* [DOCUMENT SEGMENT]
== Segment start ==
The downtime that occurred last quarter on the Osprey and the Hunter was related primarily to subsea equipment maintenance and testing. The root causes of these incidents have been addressed through equipment modifications and/or refinement of our BOP maintenance and testing procedures. While many of our competitors have commented extensively on their issues with BOP reliability, Atwood has largely avoided significant BOP performance issues.
As part of our operations' integrity initiative, we've been working continuously since the Macondo incident to bring greater transparency and consistency to our BOP maintenance and testing. Three things are worth sharing in this regard. First, all maintenance performed on Atwood BOPs is planned well in advance by the collaboration between our headquarters subsea specialists and our rigs subsea engineering teams. The work scope, parts requirements and testing protocols are all agreed upfront. Second, execution of all agreed tasks occurs under continuous supervision that follows a prescribed plan. There are no decisions about work scope that are left to the authority of an individual subsea engineer. Also, there is no pressure to work fast, only to do it thoroughly and according to the plan. And third, the BOP stack is not approved for deployment on a well until both our headquarters' team and our rigs offshore and onshore management teams have given the go ahead. Like all of our major competitors, we assess competency of our subsea personnel and invest significantly in training. But we believe the rigor of our management process will provide a key differentiation in our performance.
I mentioned at the outset of the call that our drilling services for the quarter were higher than expected. This is primarily a timing issue as we expected drilling costs for the full fiscal year will come in at the low end of the guidance that we provided on the last earnings call. Mark will provide further color on our cost outlook in his remarks.
== Segment end ==
* [GIVEN INFORMATION]
== Segment start ==
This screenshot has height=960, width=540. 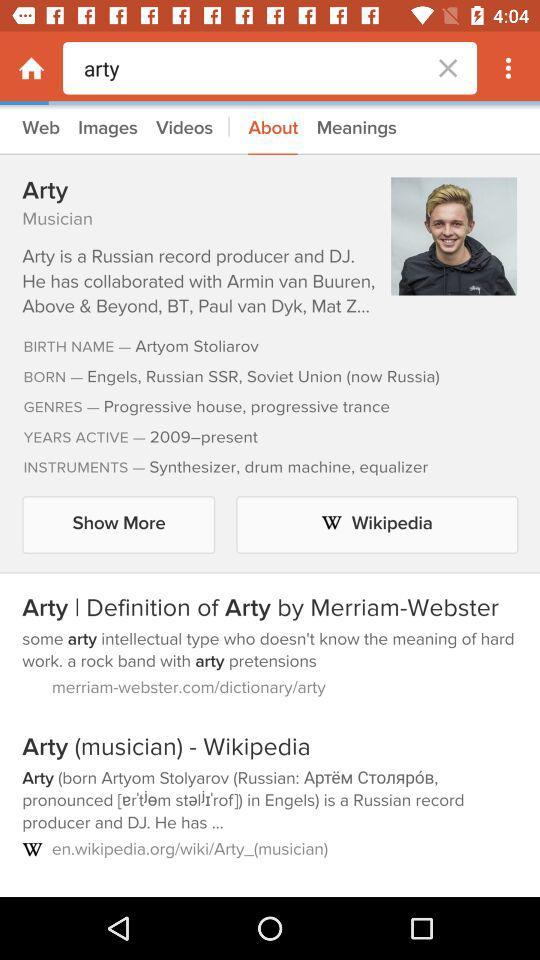 What do you see at coordinates (508, 68) in the screenshot?
I see `menu icon` at bounding box center [508, 68].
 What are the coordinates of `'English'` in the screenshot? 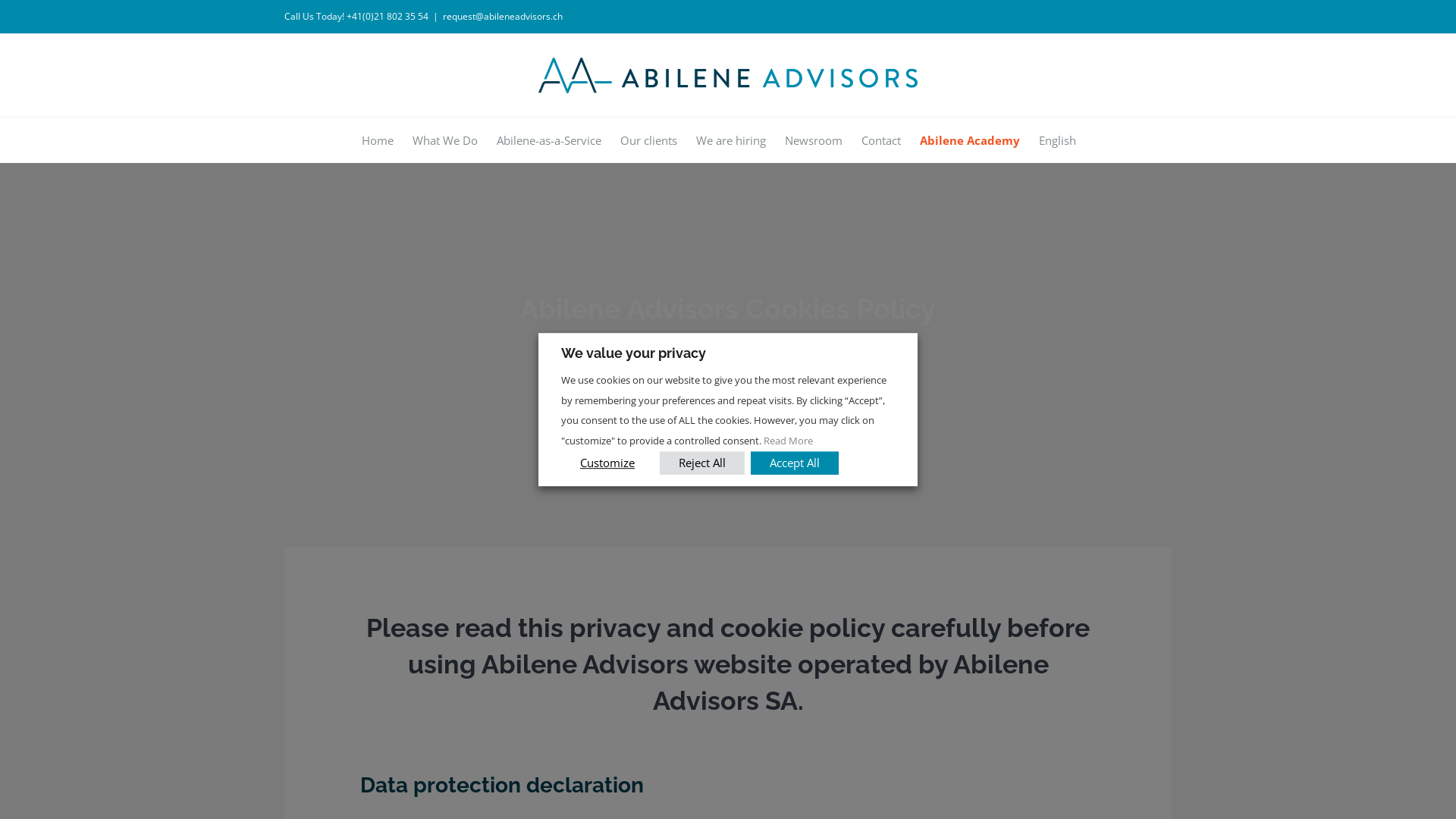 It's located at (1056, 139).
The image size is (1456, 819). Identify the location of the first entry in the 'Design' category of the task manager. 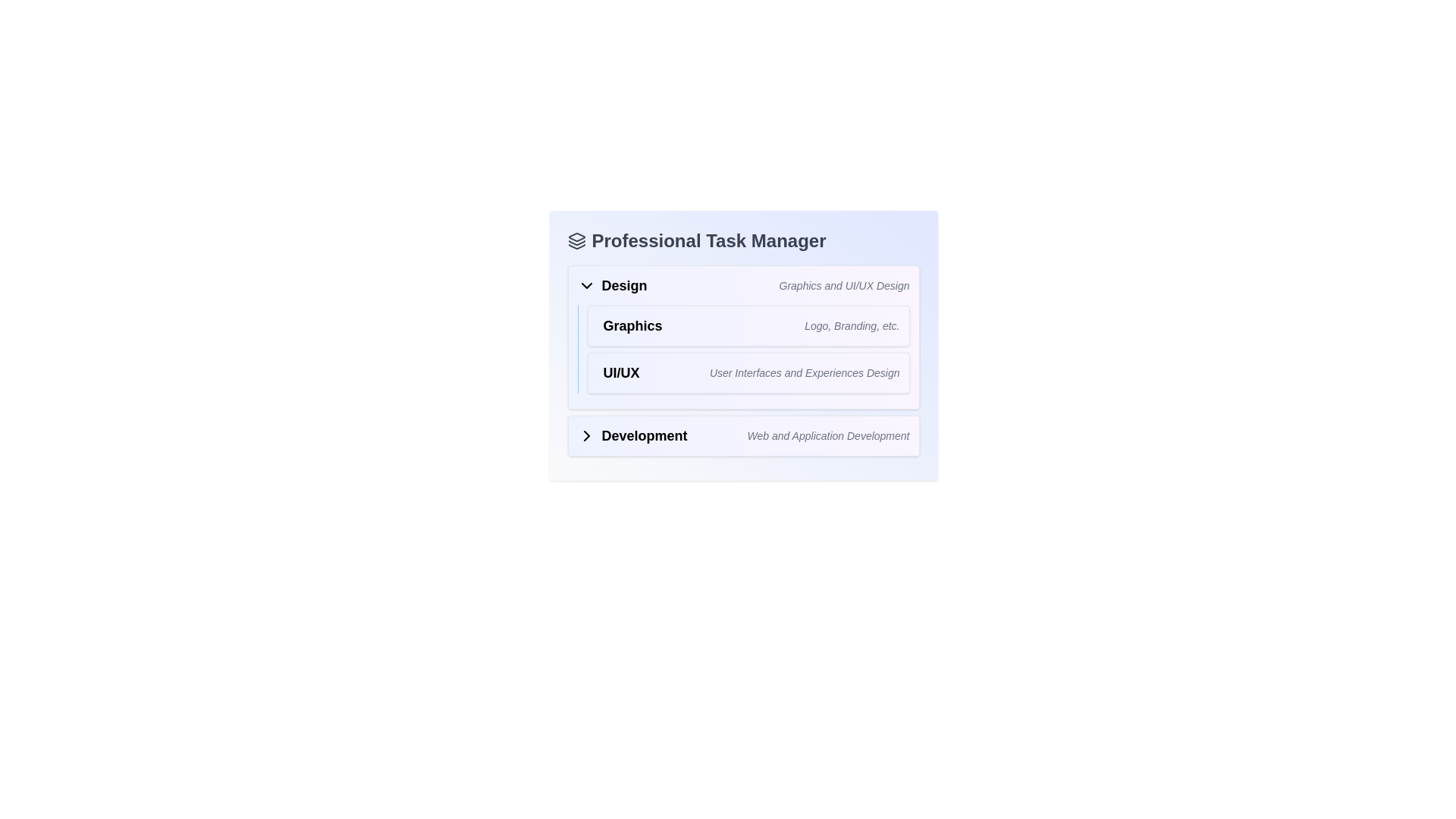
== Segment end ==
* [EXERCISE TASKS]
- a) According to the earnings call remarks, what was the downtime on the Osprey and the Hunter last quarter primarily related to?
- b) Reproduce the section of the earnings call remarks that begins with the words containing "I mentioned at" and ends with "in his remarks.".

* [SOLUTIONS BY TASK]
- a) Subsea equipment maintenance and testing.

- b)
I mentioned at the outset of the call that our drilling services for the quarter were higher than expected. This is primarily a timing issue as we expected drilling costs for the full fiscal year will come in at the low end of the guidance that we provided on the last earnings call. Mark will provide further color on our cost outlook in his remarks.